There is also the possibility of using a data flow to output a boolean value. The action taking that boolean as input can then test it and react accordingly. In this scenario a data flow rather than a control flow is used. Here is an example:

The first action compares two values and flows a scalar true typed as boolean which happens to be true. The Too low? action issues a Pull up control signal if it receives a true value. The false case does not issue a control signal since no action needs to be taken. Even though there is only one possible action result, we must still mark the control flow with a cross bar. This tells us that if the Pull up condition is not selected, the control flow expires. This keeps us Send warning action from waiting for a ready state in the control flow if the Too low value is false.

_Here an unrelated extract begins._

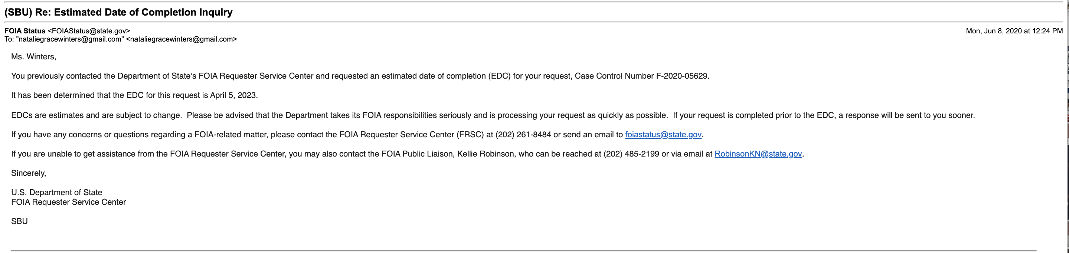The image size is (1069, 253).
Task: Click the 'SBU' marking below the signature
Action: click(20, 221)
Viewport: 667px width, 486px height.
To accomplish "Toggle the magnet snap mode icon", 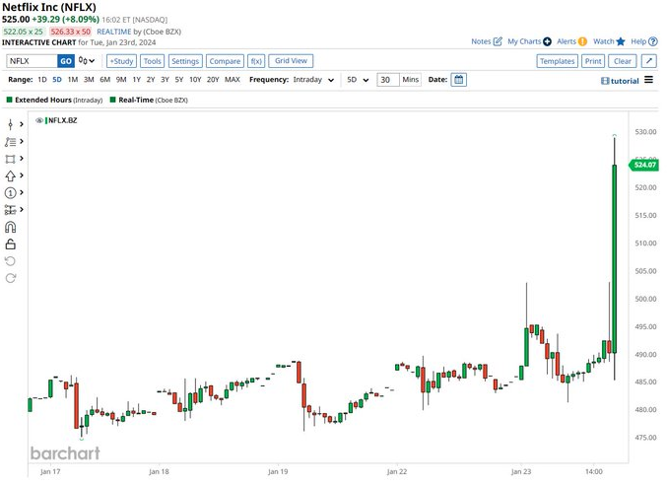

At this point we've explored two of the big questions we introduced at the beginning of this note. We have an idea of how actions communicate (via typed scalar flows, table flows and instance flows which are just a special case of table flows). They also coordinate using control flows when data dependency can't be established by data flows alone. We now put our focus on how to define an action.

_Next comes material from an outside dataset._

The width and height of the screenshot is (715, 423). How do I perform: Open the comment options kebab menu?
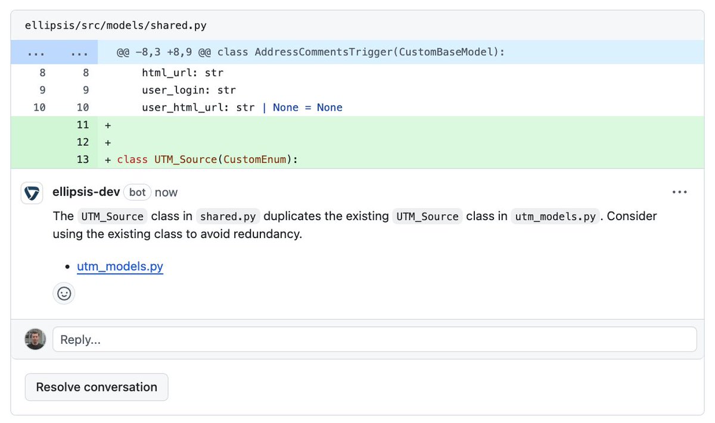click(x=679, y=192)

As an exercise, let's revisit that subclass migration DFD and see if we can define a general purpose subclass migration action. We take the complete activity from our `Logging in' state and draw a box around all the actions relevant to the migration task. Then we summarize the necessary inputs and outputs and we come up with this:

Now we recast our activity with the details of migration buried inside our new Migrate subclass instance action.

Some observations about what we are calling 'actions'.

1. There appears to be a finite set of fundamental actions such as signal or instance filter.
2. Composite actions can be built up from these fundamental actions to define commonly useful tasks, such as subclass migration
3. User actions such as class methods, computations, cases, tests and so forth are also necessary components.

But what is the finite set of fundamental actions? We're not going to answer that in this technical note, but we do need to propose a set. The point is that they exist and need to be identified.

The subclass migration example seems to suggest that we want the capability to create hierarchical data flow diagram. Incorrect!!! It violates the Shlaer-Mellor principle of prohibiting arbitrary leveling. You don't have domains inside of domains, classes inside of classes or states inside of states. This characteristic is strategic and are key ensuring the 'ham sandwich' principle I proposed ages ago. It's the idea that two modelers working with the same requirements and information should converge on the same optimal model structure. As soon as you let modelers create arbitrary hierarchies (everybody will stack the hierarchy based on their own intuition and daily mood), uniformity goes out the window.

I would argue instead that while the migration example is built from a set of primitive actions, the end result is itself a standard metamodel defined action. User compositions are forbidden, but system supplied compositions are okay.